Synthesis and characterization of paramagnetic triazenido-complexes of rhenium(III). the crystal structure of [reCl2(p-MeC6H4N-...N-...NC6H 4Me-p)(PPh3)2]

The compound [ReOCl3(PPh3)2] reacts with Li(RN3R) (R = p-MeC6H4,Ph, p-FC6H4, or p-ClC6H4) in boiling tetrahydrofuran to yield new complexes of ReIII of the type [ReCl2(RN-...N-...NR)(PPh3)2]. The i.r. spectra suggest that the organonitrogen ligand acts as a chelating ligand and that the two chlorine ligands are in cis position.
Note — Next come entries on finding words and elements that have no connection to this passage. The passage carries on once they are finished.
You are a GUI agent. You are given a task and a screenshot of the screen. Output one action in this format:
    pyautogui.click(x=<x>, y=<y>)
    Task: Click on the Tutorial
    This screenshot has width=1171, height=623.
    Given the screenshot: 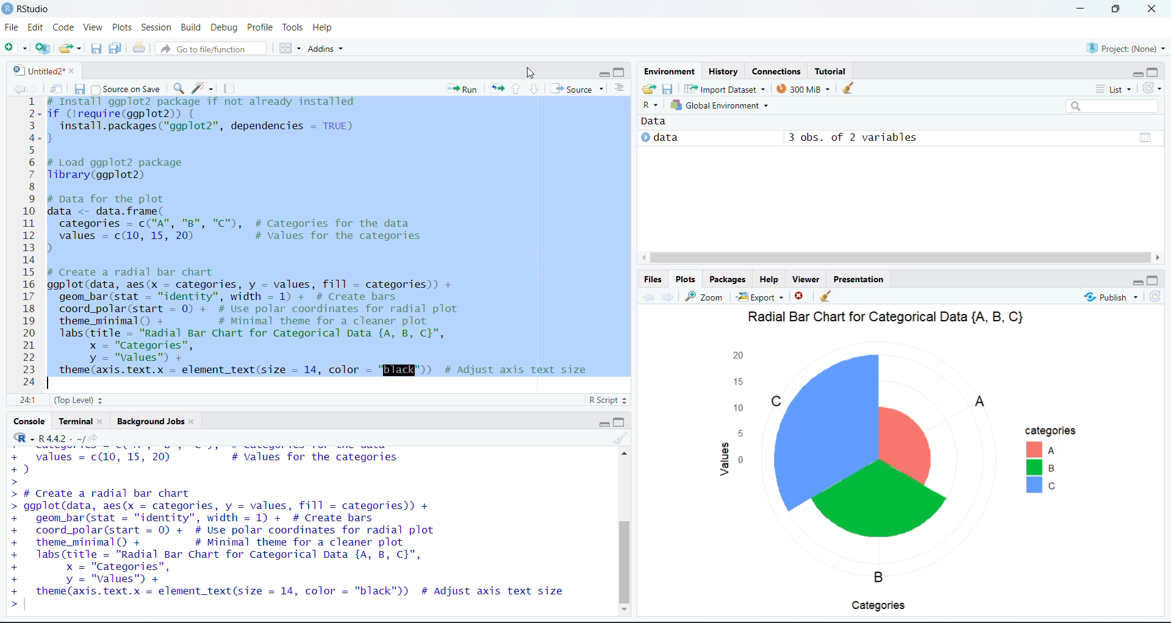 What is the action you would take?
    pyautogui.click(x=834, y=71)
    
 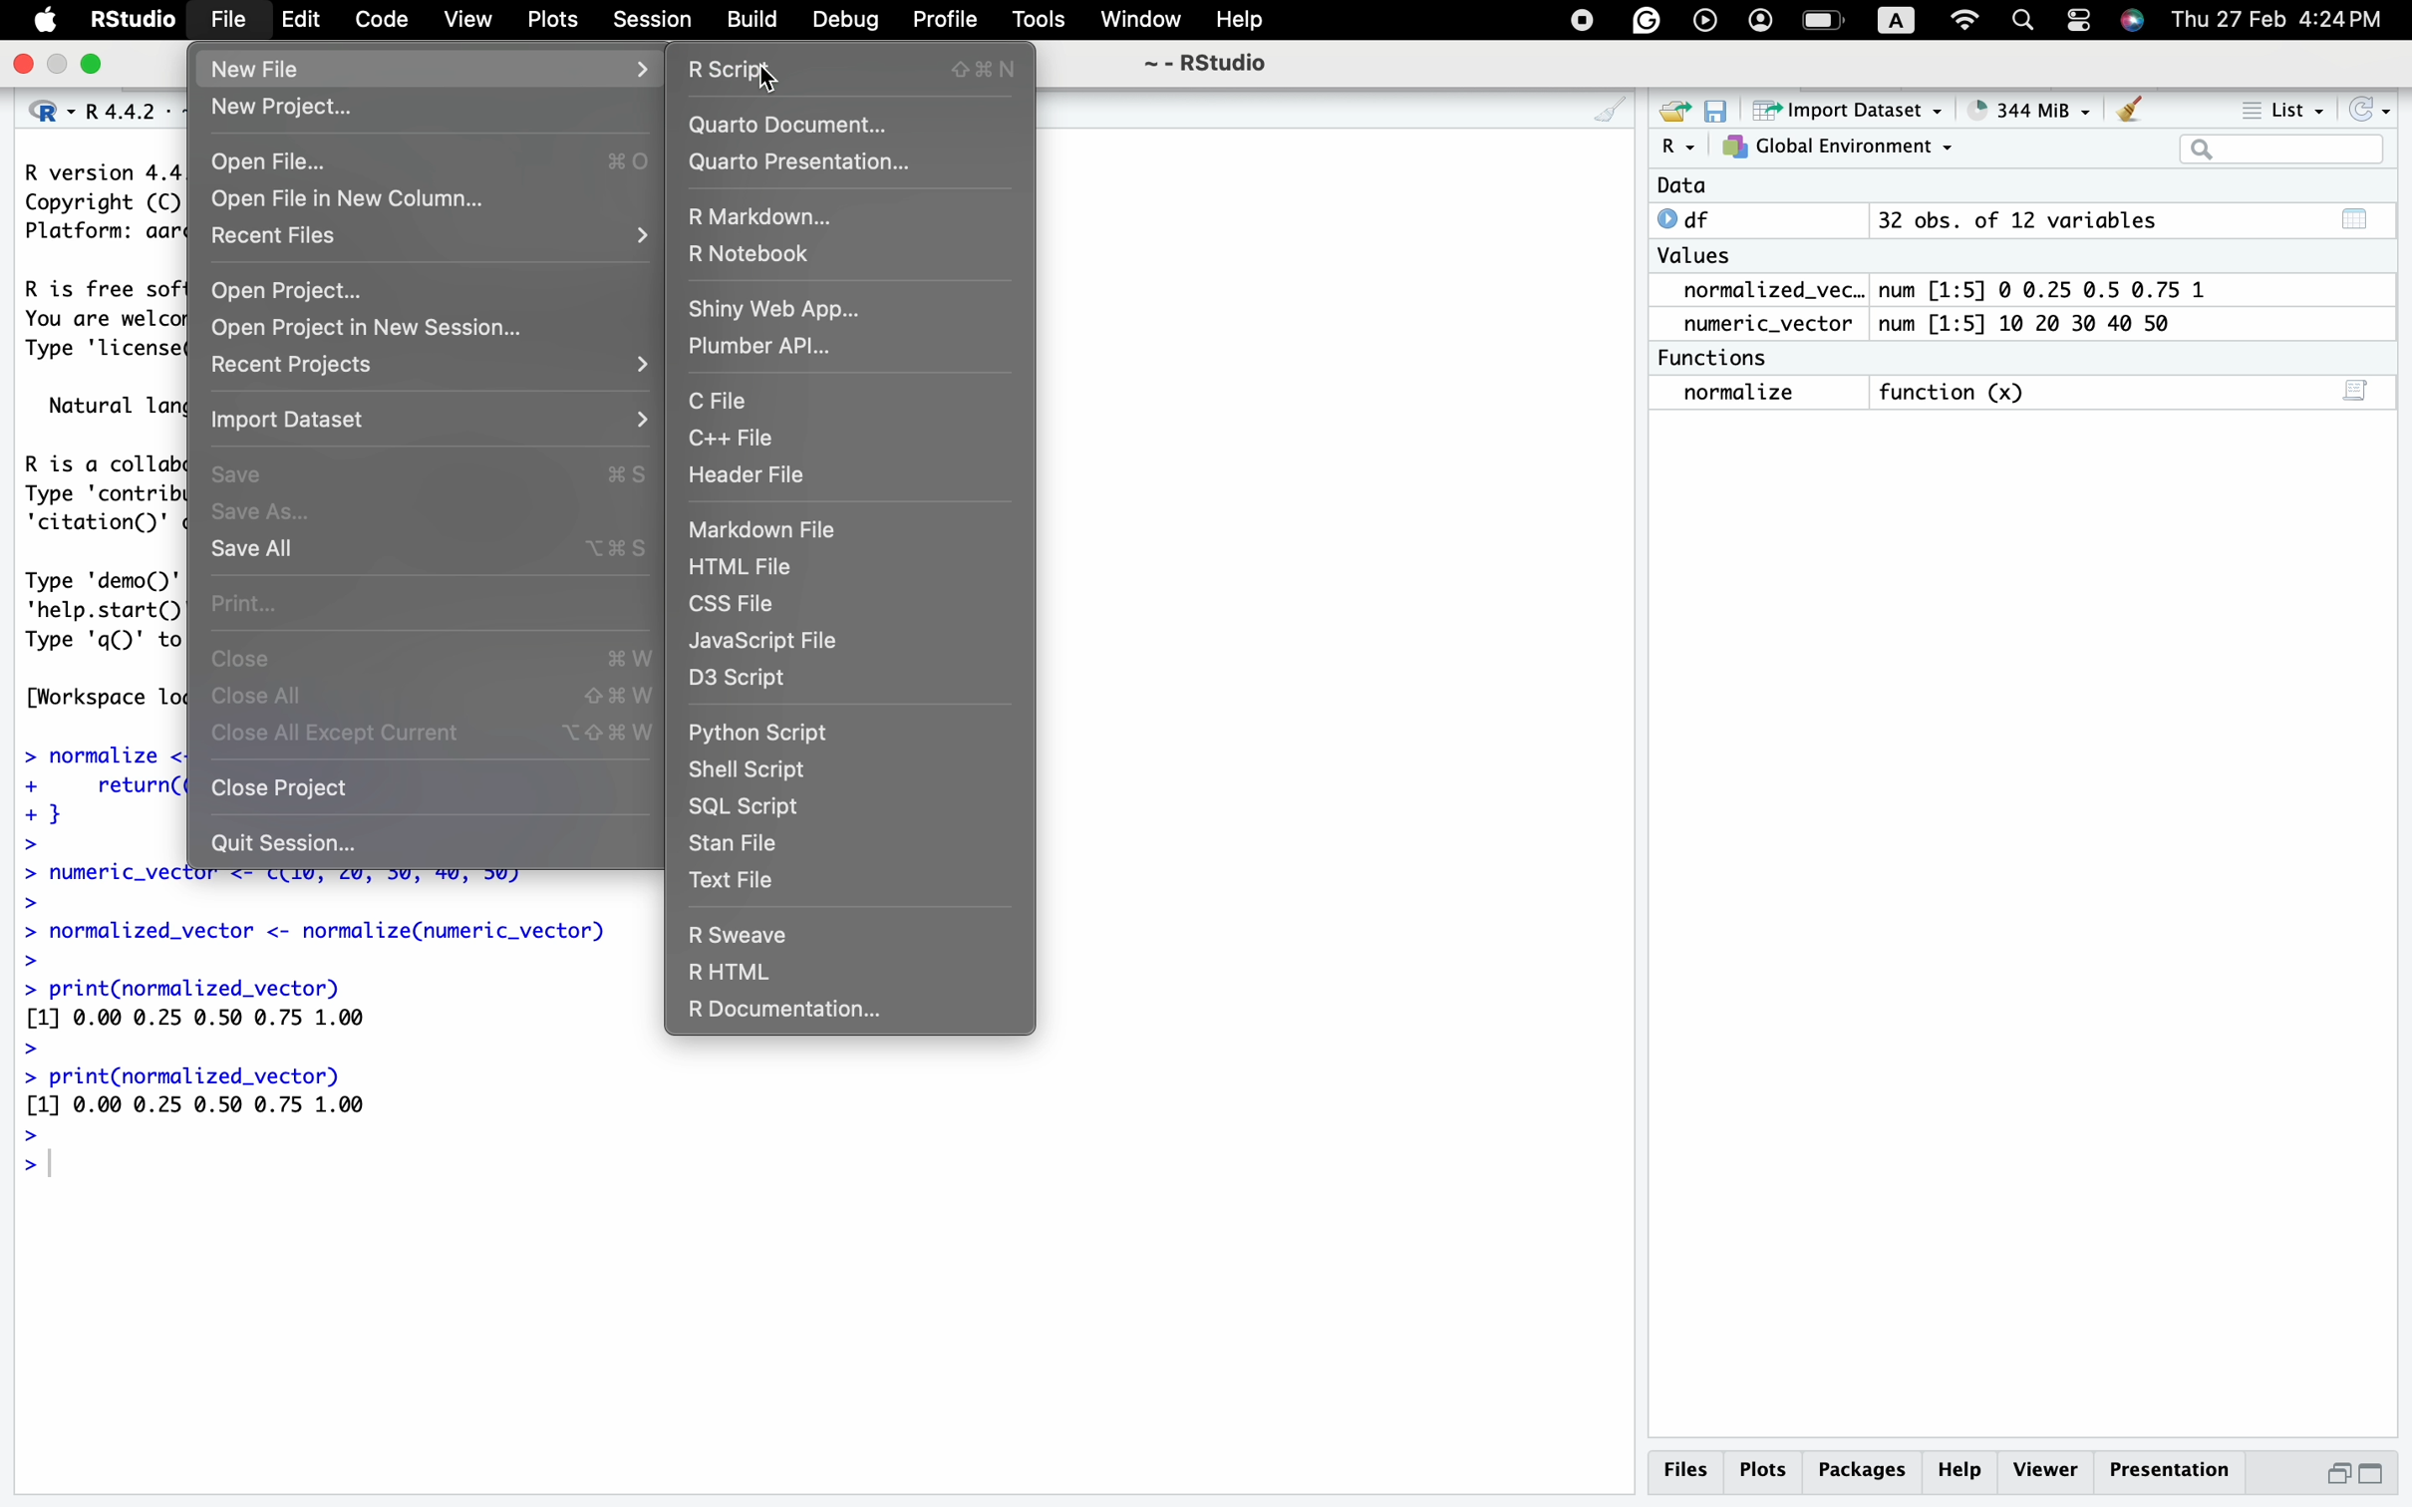 I want to click on Close All, so click(x=271, y=698).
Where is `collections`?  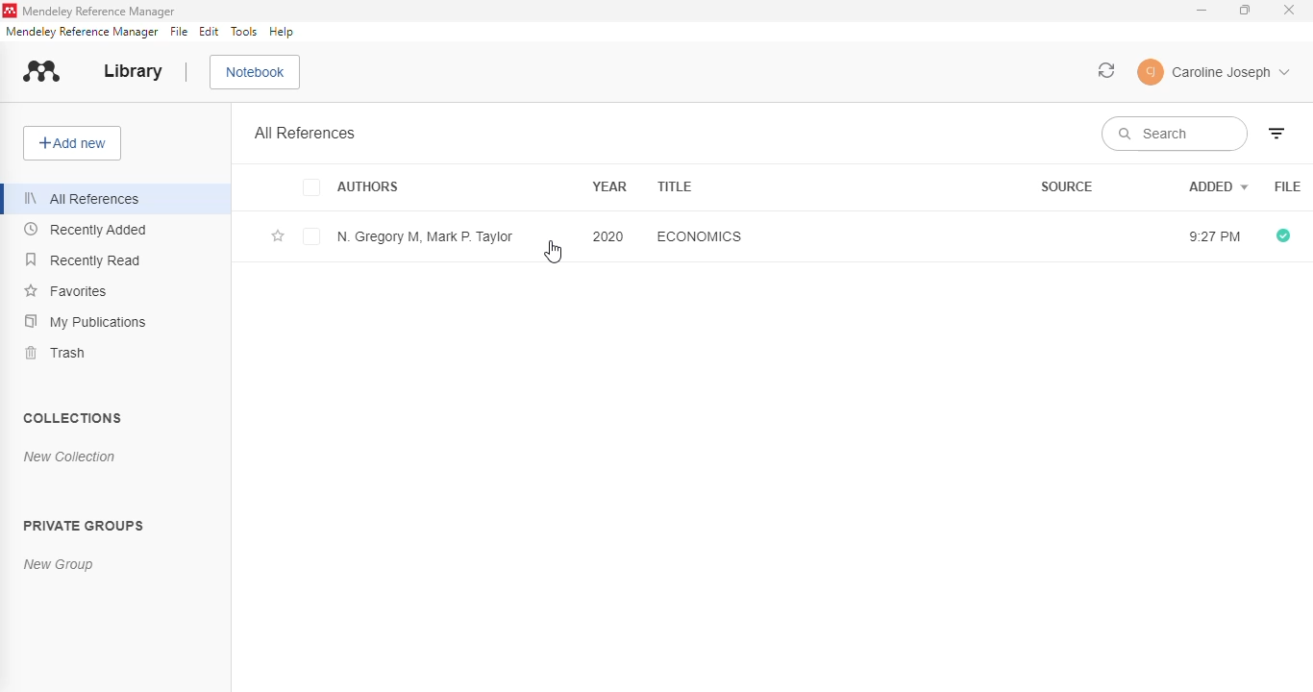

Magnetic susceptibility measurements on the solids have demonstrated the presence of unpaired electrons, which affect the 1H n.m.r. spectra, the resonance signals being shifted up- and down-field with respect to SiMe4. The crystal structure of the title compound was determined by the X-ray analysis using counter data. The compound crystallizes in the monoclinic system, space group P21/a, with a = 14.50(1), b = 24.68(1), c = 12.91(1) Å, and β = 108.50(4)° for Z = 4. The structure was refined to R = 0.075. The rhenium atom is in a distorted octahedral co-ordination with two axial PPh3 groups, two cis-chlorine atoms, and the chelate ligand which forms a four-membered ring with the metal.